- **Problem details**:
Of the entries below, return only those lines from the line with "Open the BADGER liquidation tile" to the line with "Task: Click the Project Name input field", exactly, both included.

[Items listed in a dataset]

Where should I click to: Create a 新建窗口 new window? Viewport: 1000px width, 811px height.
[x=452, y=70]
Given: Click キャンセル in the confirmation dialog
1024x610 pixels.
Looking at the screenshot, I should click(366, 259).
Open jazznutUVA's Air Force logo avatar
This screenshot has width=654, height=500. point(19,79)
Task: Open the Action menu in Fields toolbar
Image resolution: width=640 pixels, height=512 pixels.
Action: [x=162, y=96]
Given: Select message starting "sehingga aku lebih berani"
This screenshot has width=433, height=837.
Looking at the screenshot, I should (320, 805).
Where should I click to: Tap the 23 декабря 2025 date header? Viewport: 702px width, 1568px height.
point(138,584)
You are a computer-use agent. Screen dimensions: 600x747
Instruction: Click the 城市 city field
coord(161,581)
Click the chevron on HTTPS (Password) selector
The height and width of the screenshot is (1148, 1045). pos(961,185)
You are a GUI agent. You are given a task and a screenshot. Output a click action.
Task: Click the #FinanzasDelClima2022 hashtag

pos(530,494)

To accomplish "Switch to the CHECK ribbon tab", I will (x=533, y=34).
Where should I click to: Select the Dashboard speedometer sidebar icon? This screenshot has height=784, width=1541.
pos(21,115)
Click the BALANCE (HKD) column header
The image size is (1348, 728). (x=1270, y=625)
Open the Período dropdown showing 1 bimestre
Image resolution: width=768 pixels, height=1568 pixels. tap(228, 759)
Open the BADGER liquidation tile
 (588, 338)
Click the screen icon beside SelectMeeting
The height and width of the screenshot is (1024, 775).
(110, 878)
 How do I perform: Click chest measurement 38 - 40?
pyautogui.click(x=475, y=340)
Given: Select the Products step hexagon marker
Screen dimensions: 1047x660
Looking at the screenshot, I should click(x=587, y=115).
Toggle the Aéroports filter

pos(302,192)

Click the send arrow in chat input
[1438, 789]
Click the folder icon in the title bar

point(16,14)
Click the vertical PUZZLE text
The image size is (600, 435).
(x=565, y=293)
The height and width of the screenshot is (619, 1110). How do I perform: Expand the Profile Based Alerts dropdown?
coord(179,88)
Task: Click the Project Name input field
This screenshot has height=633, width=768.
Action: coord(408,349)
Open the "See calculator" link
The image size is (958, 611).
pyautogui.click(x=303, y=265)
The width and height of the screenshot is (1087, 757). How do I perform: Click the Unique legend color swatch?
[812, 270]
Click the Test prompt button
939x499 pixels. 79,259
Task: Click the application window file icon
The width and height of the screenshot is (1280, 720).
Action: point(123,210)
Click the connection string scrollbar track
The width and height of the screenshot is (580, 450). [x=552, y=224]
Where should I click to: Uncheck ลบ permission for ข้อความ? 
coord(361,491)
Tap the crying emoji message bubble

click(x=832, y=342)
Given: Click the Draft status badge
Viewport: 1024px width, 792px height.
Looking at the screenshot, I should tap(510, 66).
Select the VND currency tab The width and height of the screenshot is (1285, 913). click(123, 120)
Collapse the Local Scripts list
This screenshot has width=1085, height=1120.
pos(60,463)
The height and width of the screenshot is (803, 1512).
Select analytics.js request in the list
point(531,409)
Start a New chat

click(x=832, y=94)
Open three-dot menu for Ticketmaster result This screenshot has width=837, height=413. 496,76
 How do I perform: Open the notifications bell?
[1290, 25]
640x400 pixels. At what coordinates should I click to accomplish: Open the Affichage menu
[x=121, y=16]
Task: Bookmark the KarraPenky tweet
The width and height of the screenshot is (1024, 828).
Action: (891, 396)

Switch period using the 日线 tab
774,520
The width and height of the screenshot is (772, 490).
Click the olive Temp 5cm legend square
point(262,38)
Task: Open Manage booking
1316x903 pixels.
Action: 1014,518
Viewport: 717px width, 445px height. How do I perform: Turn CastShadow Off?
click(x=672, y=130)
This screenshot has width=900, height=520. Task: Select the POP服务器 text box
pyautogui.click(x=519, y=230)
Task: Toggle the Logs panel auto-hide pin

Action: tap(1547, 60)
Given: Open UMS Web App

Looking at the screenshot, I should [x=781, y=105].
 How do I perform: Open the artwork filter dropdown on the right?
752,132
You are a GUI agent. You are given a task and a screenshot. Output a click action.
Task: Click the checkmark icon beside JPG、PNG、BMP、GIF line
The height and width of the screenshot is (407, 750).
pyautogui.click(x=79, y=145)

- **Result for this exercise**:
Open the BADGER liquidation tile
 (588, 338)
Click the screen icon beside SelectMeeting
The height and width of the screenshot is (1024, 775).
(110, 878)
 How do I perform: Click chest measurement 38 - 40?
pyautogui.click(x=475, y=340)
Given: Select the Products step hexagon marker
Screen dimensions: 1047x660
Looking at the screenshot, I should click(x=587, y=115).
Toggle the Aéroports filter

pos(302,192)

Click the send arrow in chat input
[1438, 789]
Click the folder icon in the title bar

point(16,14)
Click the vertical PUZZLE text
The image size is (600, 435).
(x=565, y=293)
The height and width of the screenshot is (619, 1110). How do I perform: Expand the Profile Based Alerts dropdown?
coord(179,88)
Task: Click the Project Name input field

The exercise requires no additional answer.